The problem is that all variables go only into m_data section, which is only 64KB large (and there are some extra bytes used by the code besides the arrays).


The solution

The linker script needs a new section (because you can't place variables directly into output sections):

1
2
3
4
.upper_RAM_section :
    {
        *(.upper_RAM_section )
    } > m_data_2

This has to be placed right after .bss and before .heap.

Variables must be manually placed in the new section using the following attribute:

1
static uint8_t my_big_array_2[32*1024] __attribute__((section(".upper_RAM_section,"aw",%nobits@")))

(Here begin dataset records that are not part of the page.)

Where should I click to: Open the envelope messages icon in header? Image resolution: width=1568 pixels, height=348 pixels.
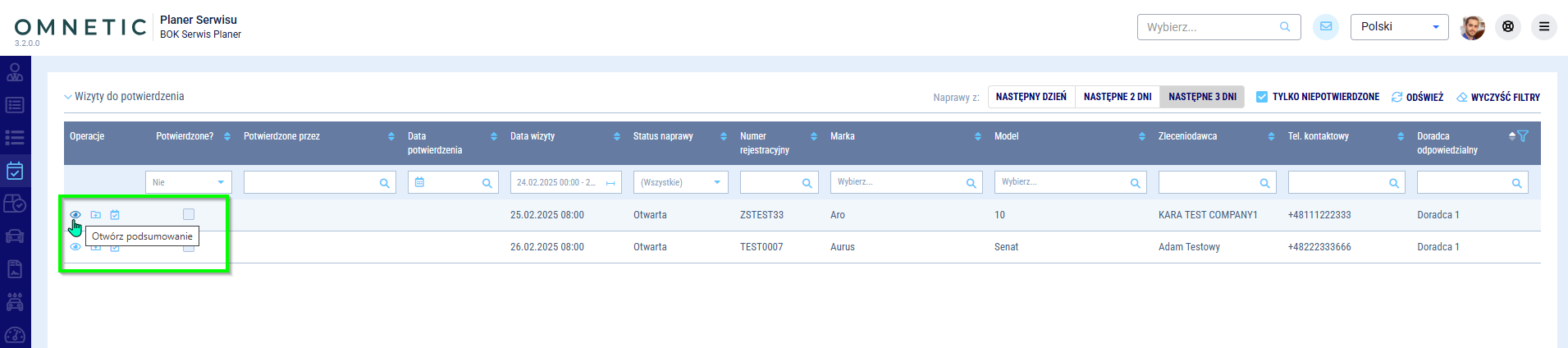(1326, 27)
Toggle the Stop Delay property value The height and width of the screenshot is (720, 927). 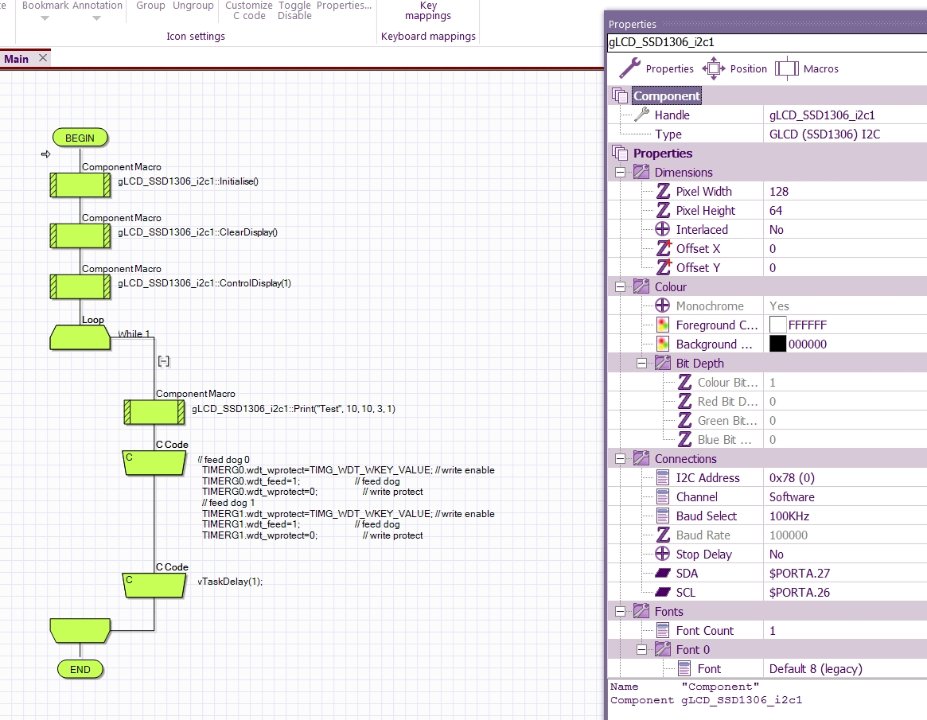(776, 554)
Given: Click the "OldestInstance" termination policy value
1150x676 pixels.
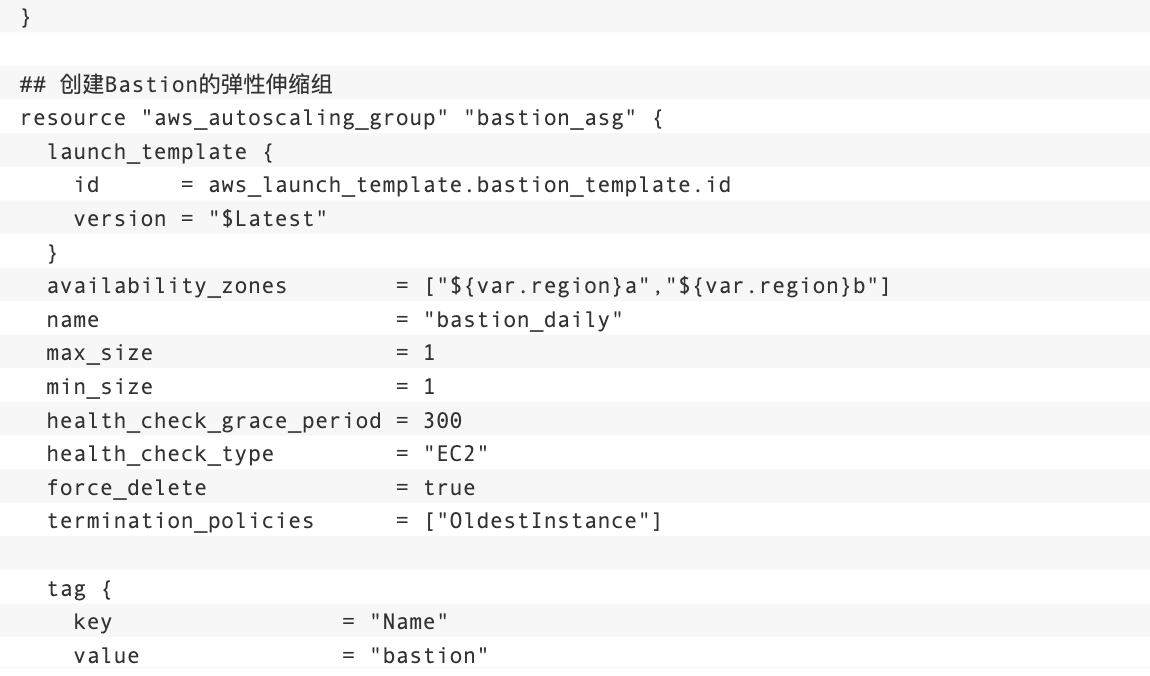Looking at the screenshot, I should point(543,521).
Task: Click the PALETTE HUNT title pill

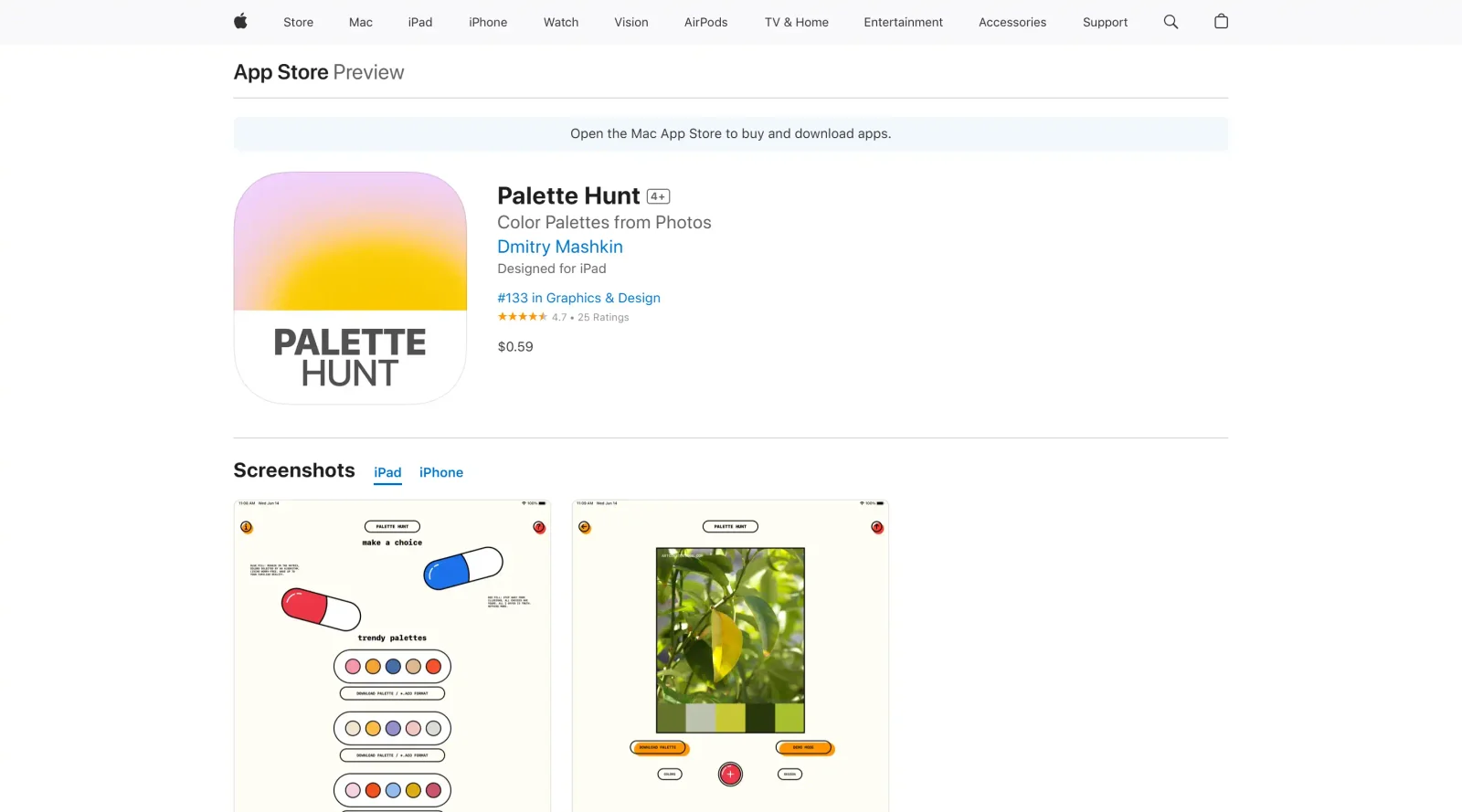Action: 730,526
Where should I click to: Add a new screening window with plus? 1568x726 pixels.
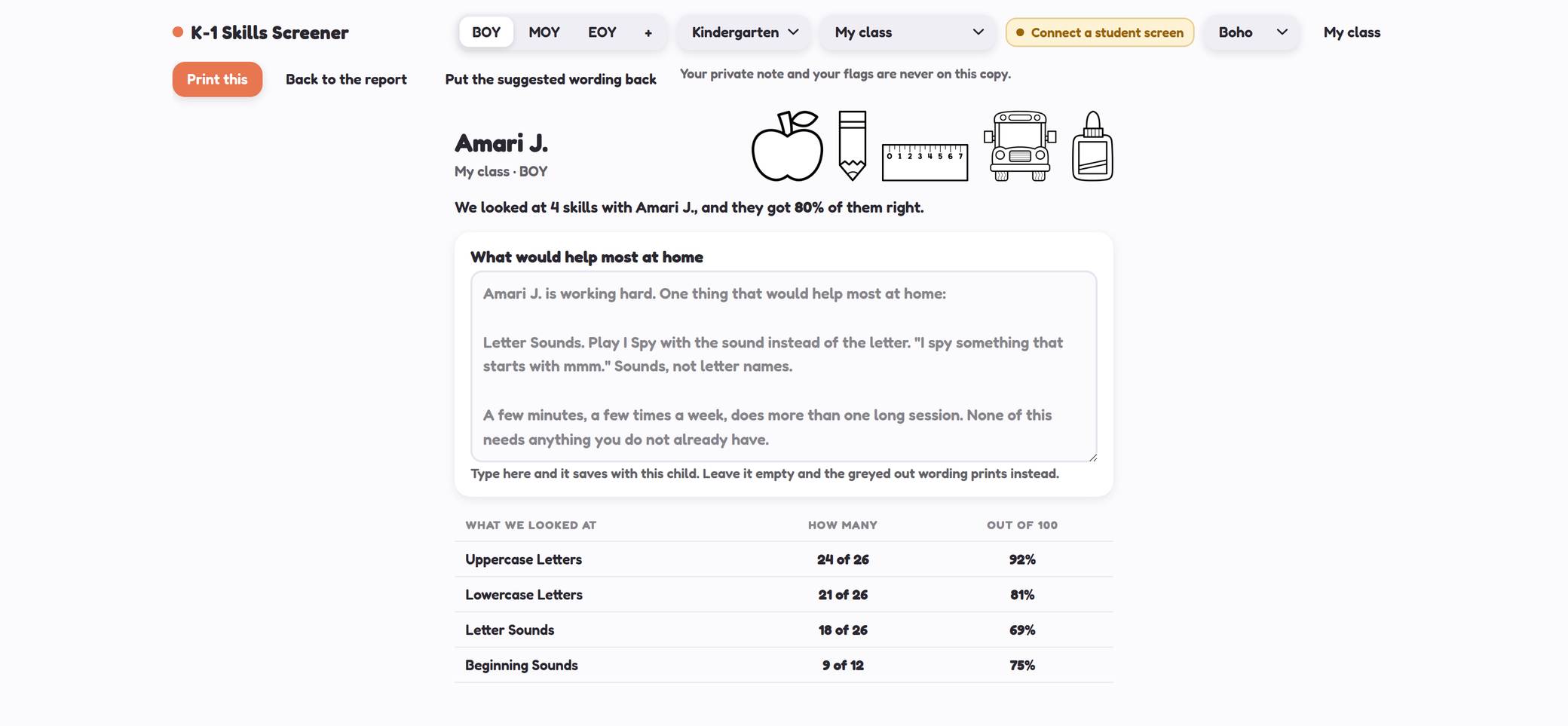[x=648, y=32]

Now the project links cleanly:

 1
 2
 3
 4
 5
 6
 7
 8
 9
10
11
12
13
14
Building target: dummy_relocation_project.elf
Invoking: Cross ARM GNU C++ Linker
arm-none-eabi-g++ -mcpu=cortex-m4 -mthumb -mfloat-abi=hard -mfpu=fpv4-sp-d16 -O0 -fmessage-length=0 -fsigned-char -ffunction-sections -fdata-sections  -g3 -T "MK22FN512xxx12_flash.ld" -Xlinker --gc-sections -L"/home/lb9mg/kds_workspace/dummy_relocation_project/Project_Settings/Linker_Files" -Wl,-Map,"dummy_relocation_project.map" -specs=nano.specs -specs=nosys.specs -o "dummy_relocation_project.elf"  ./Sources/main.o  ./Project_Settings/Startup_Code/startup_MK22F51212.o ./Project_Settings/Startup_Code/system_MK22F51212.o   
Finished building target: dummy_relocation_project.elf

Invoking: Cross ARM GNU Create Flash Image
arm-none-eabi-objcopy -O ihex "dummy_relocation_project.elf"  "dummy_relocation_project.hex"
Finished building: dummy_relocation_project.hex

Invoking: Cross ARM GNU Print Size
arm-none-eabi-size --format=berkeley "dummy_relocation_project.elf"
   text    data     bss     dec     hex filename
   1572   32876   34848   69296   10eb0 dummy_relocation_project.elf
Finished building: dummy_relocation_project.siz

Adding attributes to many small variables makes little sense so most obvious candidates are big arrays, buffers etc. The aw and nobits attributes make the section treated as not occupying output binary space (ie. like .bss), so it will not be initialized like .data (otherwise after objcopy the .bin file can be 512MB large). Variables placed in this section will most likely not be zeroed out by the startup code (because technically it is not .bss), however it does not matter much if they are used for buffers.

Why?

Kinetis architecture is explained in AN4745. The Cortex-M4 core has three AHBLite buses. ICODE and DCODE busses can only access the lower addressing space (including SRAM_L), the system bus can only access higher addressing space (including SRAM_U). Kinetis bus architecture diagram

Both parts of RAM behave mostly the same from C programmer's point of view. The only difference is that code executed from SRAM_L runs at full speed, while from SRAM_U requires a wait state (so it runs at half-speed). Data access is identical and runs at full speed.